— begin Supplied information —

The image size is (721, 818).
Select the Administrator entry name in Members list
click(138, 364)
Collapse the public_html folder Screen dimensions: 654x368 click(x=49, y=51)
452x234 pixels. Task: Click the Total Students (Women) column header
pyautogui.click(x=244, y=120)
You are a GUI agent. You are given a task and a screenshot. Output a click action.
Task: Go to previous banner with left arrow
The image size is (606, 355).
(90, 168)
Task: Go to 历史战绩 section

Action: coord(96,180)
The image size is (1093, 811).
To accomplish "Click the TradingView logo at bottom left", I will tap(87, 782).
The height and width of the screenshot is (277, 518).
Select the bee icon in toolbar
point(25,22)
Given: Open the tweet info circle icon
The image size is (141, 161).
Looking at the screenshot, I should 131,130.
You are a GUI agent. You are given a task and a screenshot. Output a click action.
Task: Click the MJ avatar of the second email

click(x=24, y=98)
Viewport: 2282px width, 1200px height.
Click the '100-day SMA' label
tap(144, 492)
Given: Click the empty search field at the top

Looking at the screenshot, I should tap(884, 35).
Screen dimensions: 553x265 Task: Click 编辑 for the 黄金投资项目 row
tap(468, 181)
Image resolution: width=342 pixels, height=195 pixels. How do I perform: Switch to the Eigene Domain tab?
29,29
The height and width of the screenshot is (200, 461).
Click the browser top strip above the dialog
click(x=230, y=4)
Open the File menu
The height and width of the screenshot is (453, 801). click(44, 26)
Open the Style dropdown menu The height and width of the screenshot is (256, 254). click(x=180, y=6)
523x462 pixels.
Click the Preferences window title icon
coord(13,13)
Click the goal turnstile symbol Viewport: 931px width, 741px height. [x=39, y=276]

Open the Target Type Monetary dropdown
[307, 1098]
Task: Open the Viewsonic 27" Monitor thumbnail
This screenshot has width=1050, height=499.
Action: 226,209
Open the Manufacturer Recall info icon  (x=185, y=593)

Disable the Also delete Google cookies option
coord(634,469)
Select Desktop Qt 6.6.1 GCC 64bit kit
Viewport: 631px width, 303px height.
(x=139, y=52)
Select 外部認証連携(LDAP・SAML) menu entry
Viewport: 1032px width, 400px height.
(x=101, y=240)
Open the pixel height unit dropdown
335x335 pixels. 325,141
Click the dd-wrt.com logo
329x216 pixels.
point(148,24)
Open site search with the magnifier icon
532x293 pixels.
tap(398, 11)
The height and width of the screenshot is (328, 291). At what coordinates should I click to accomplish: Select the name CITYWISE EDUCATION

— end Supplied information —

### Problem to solve
Arrange the listing, starting at its beginning and ending at the line containing "pyautogui.click(x=244, y=120)", as a two-column CSV headed command and response. Give one row for each command and its response, put every field in double quotes, and replace any line breaks inside a field with spaces.

### Solution to the exercise
command,response
"The image size is (721, 818). Select the Administrator entry name in Members list","click(138, 364)"
"Collapse the public_html folder Screen dimensions: 654x368","click(x=49, y=51)"
"452x234 pixels. Task: Click the Total Students (Women) column header","pyautogui.click(x=244, y=120)"